According to Thomas, African malaria mosquitoes have a strong preference for entering houses at night through eaves -- the gaps between the roofs and the walls of houses. The team's novel eave-tube approach involves blocking the eaves and inserting tubes that act like chimneys to funnel human odors to the exterior of the home.
Attracted to the human odors, mosquitoes enter the tubes and encounter netting that has been treated with a coating that binds insecticidal particles to it. The netting can hold several kinds of powdered insecticides, including biological agents.
"The small amount of insecticide used in the tubes means that it is cheap to treat an entire house," said Thomas. "Furthermore, retreatment is easy, as it requires simple replacement of small pieces of netting within the tubes."
With a $5.6-million grant from the European Union, the collaborative team of researchers already has conducted a proof-of-concept intervention in which they installed eave tubes in more than 1,800 houses in the Kilombero valley in southern Tanzania. The team found that the eave tubes reduced indoor mosquito densities by up to 90 percent.

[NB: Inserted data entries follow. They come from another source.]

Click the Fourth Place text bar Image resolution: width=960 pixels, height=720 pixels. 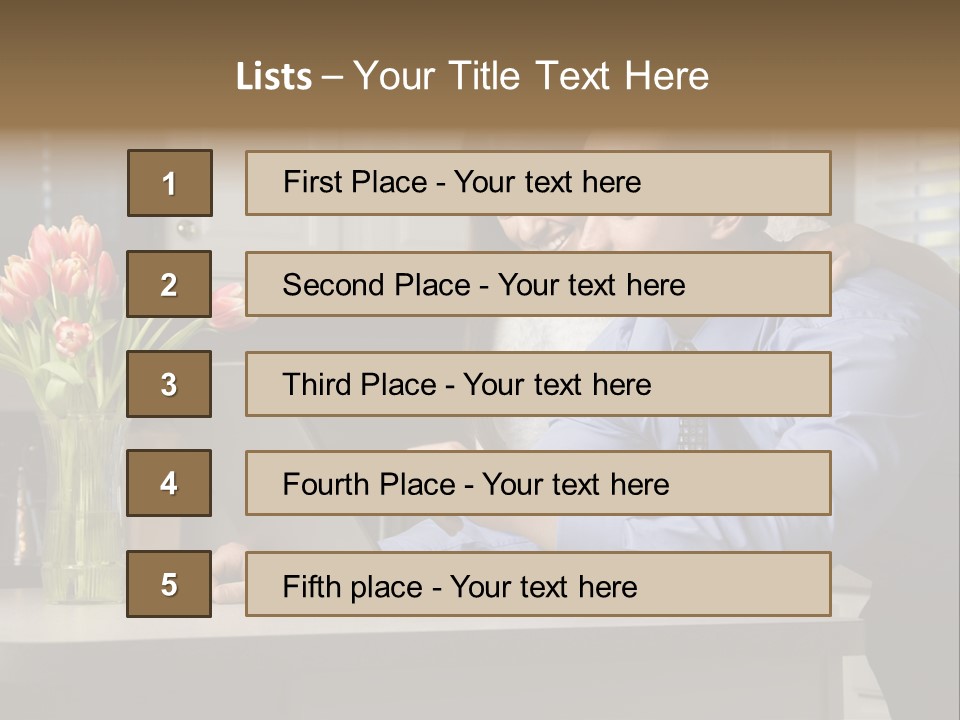[x=538, y=484]
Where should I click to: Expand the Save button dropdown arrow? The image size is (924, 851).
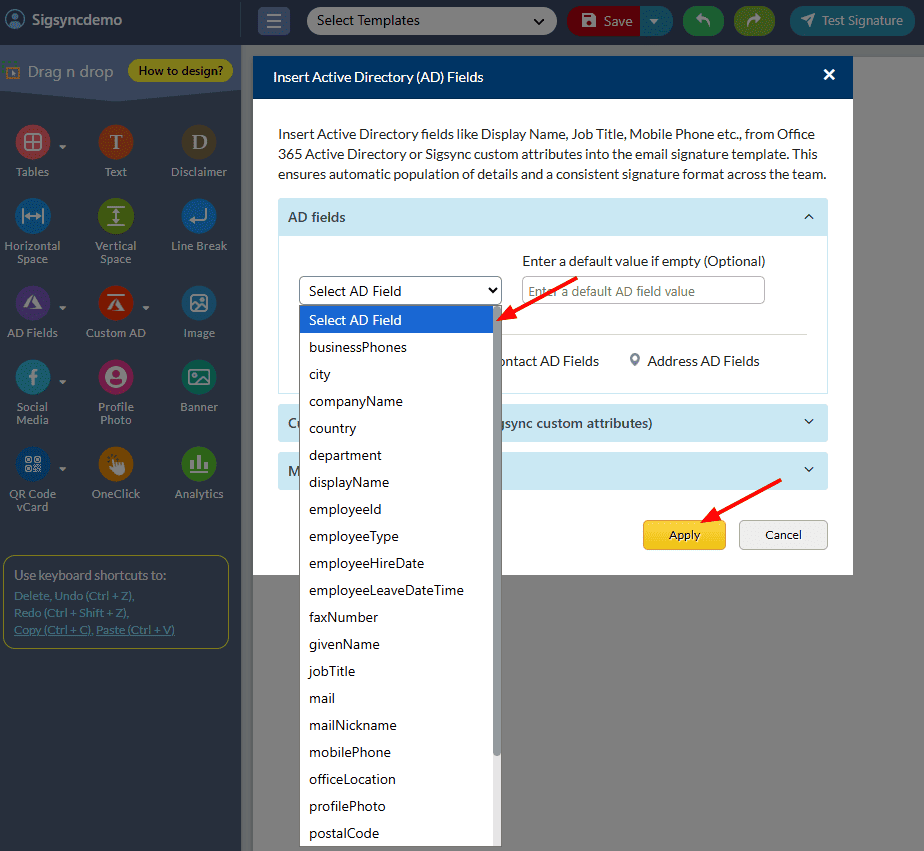click(654, 21)
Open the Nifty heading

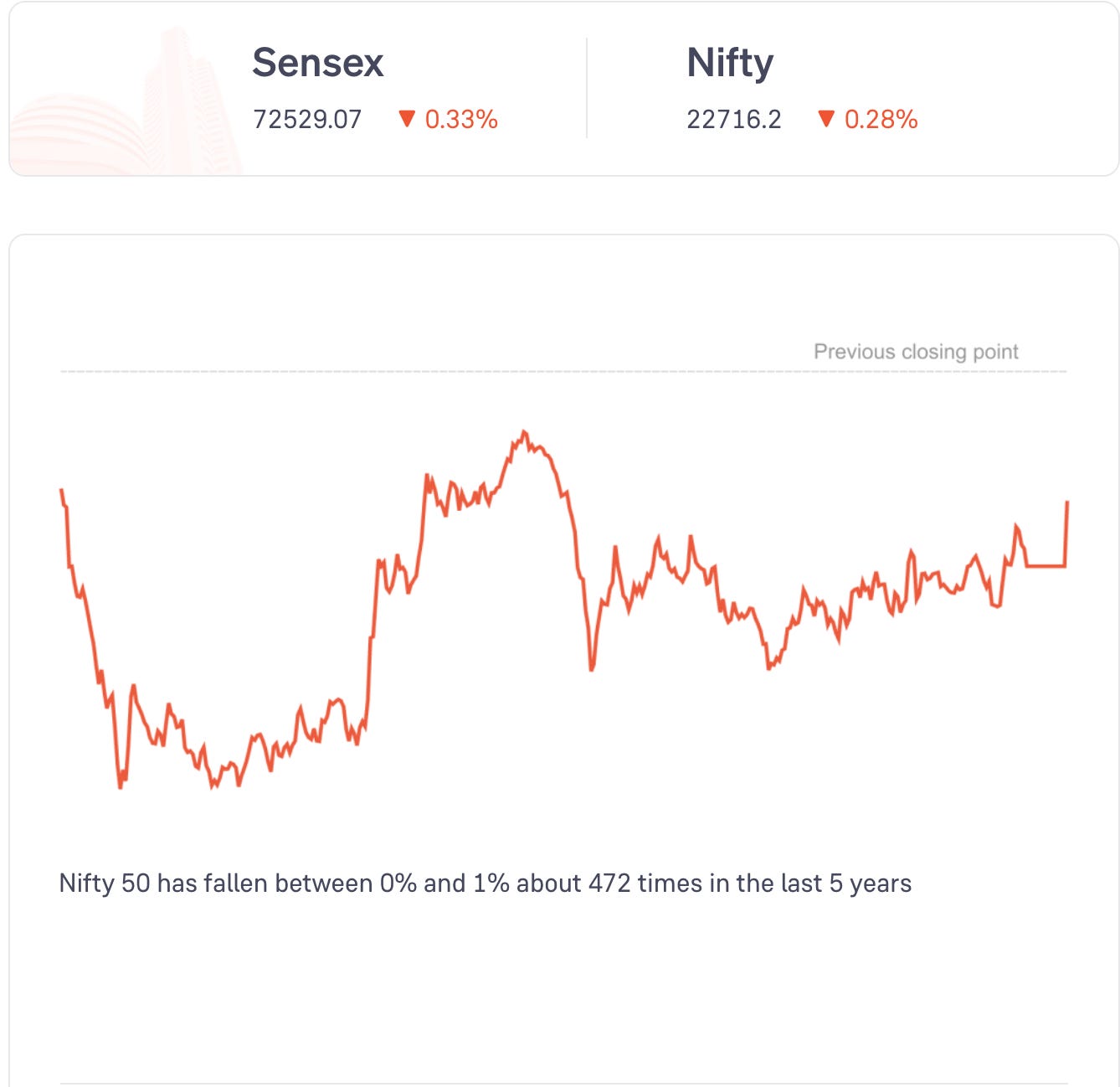tap(730, 64)
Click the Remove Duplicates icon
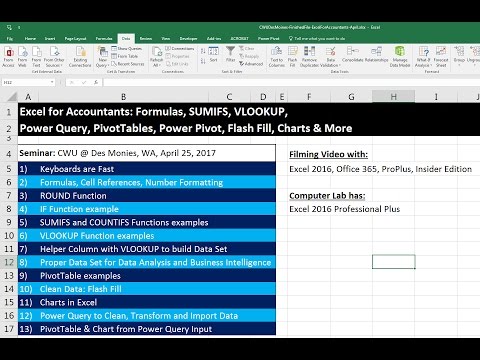The image size is (480, 360). 309,56
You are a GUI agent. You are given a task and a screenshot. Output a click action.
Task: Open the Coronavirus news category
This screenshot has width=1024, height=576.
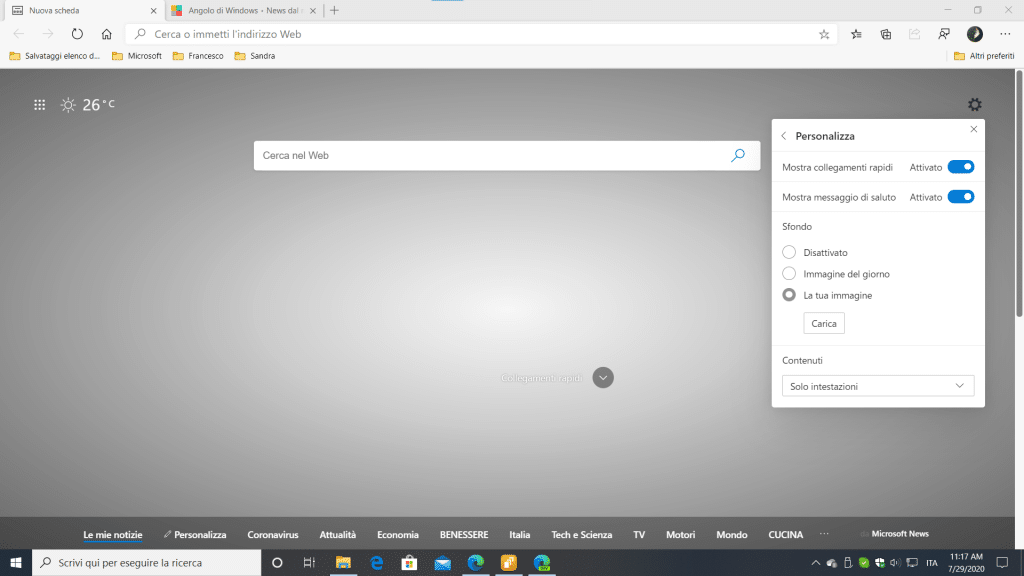(273, 535)
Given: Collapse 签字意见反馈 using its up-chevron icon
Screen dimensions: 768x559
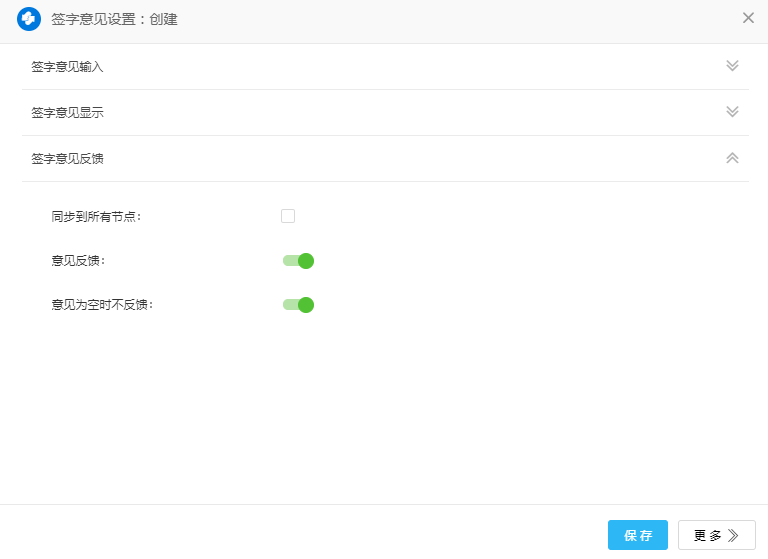Looking at the screenshot, I should point(732,158).
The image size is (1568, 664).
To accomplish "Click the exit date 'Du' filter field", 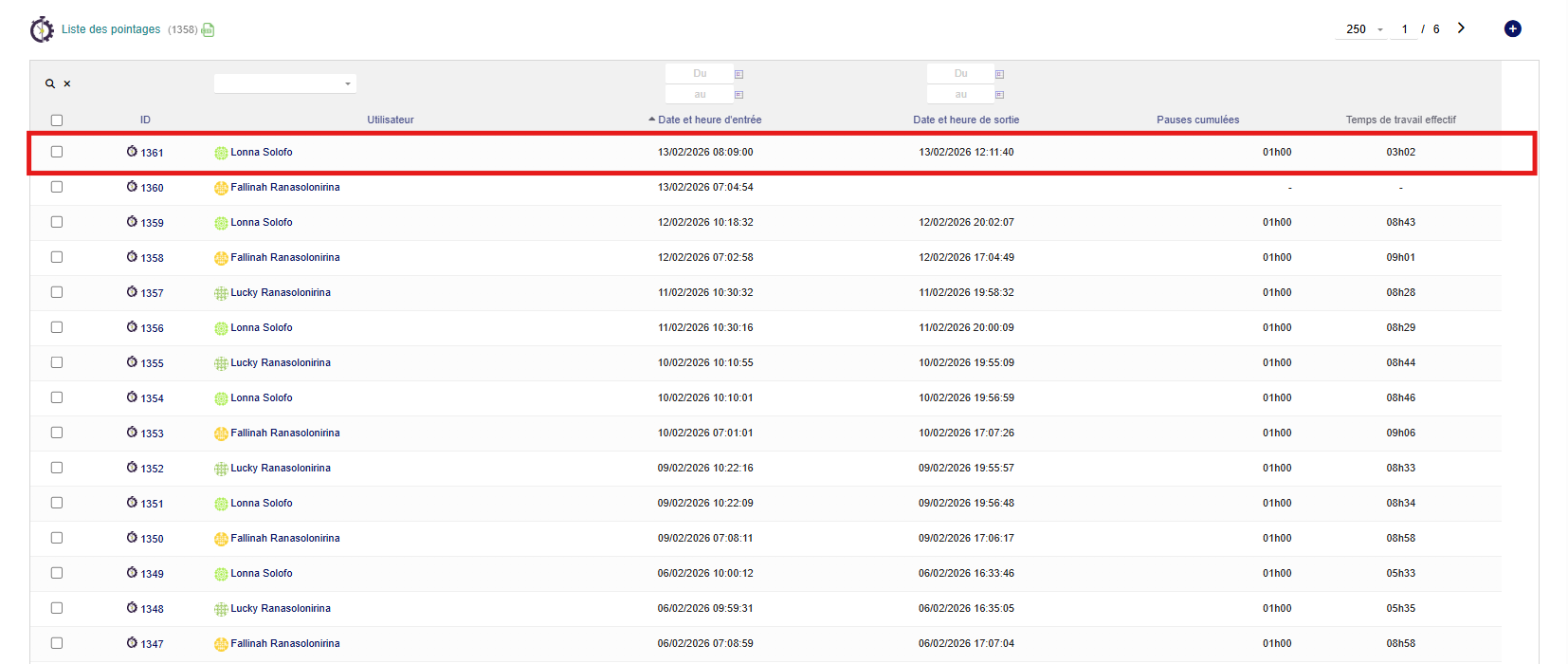I will click(960, 74).

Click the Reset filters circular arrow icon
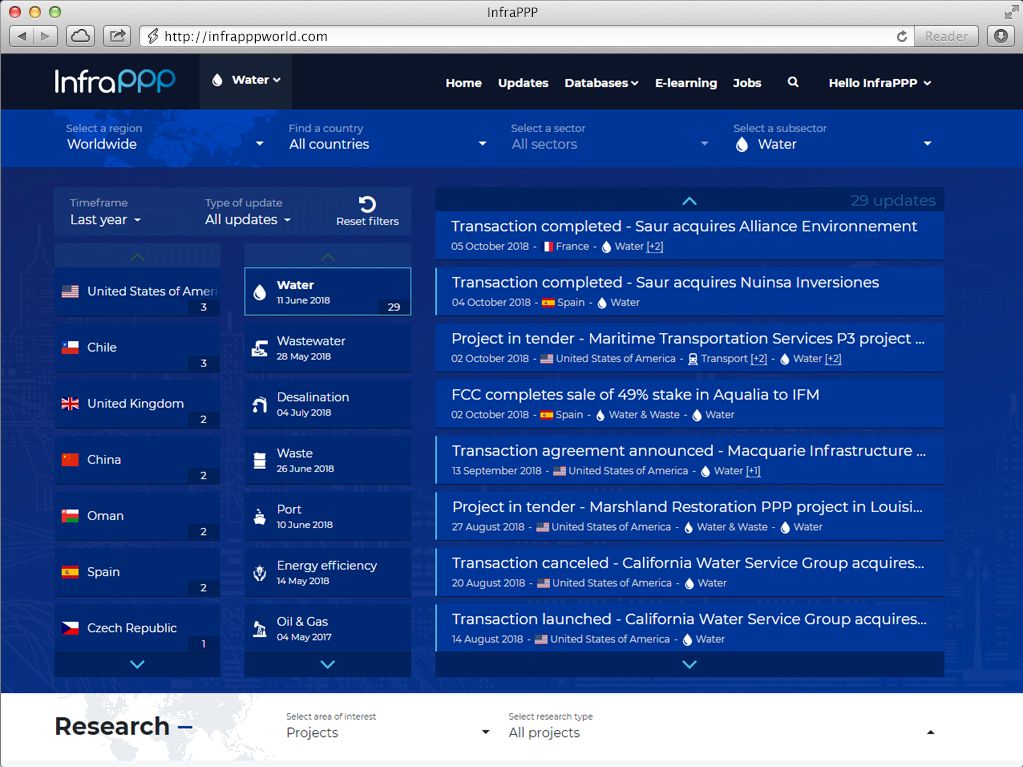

The new project funded by the Gates Foundation expands on the previous intervention by installing eave tubes in approximately 6,000 homes in villages in Cote d'Ivoire and Tanzania. The researchers will examine householders in these villages and compare them with equivalent control villages that have not been supplied with eave tubes to determine the effect of the intervention on malaria incidence. The team also will test the mosquitoes caught in the villages for insecticide resistance. Finally, the researchers will conduct socio-economic analyses to determine homeowner acceptance and create strategies for implementation across different regions and market sectors.
"Our primary goals for this phase of the project are to demonstrate the health impact of eave tubes, and to build the foundation for commercialization and wide-scale implementation of the tubes," Thomas said. "There has been a marked reduction in malaria burden in many parts of the world over the last 15 years. Keeping this momentum going requires new tools than can be put into place in the short term to help deal with the problem of insecticide resistance. This is what eave tubes offer."
Other Penn State researchers on the project include Eleanore Sternberg, postdoctoral scholar in the Thomas lab, and Rachel Smith, associate professor of communication arts and sciences. International partners include In2Care, the London School of Hygiene and Tropical Medicine and Institut Pierre Richet in Côte d'Ivoire.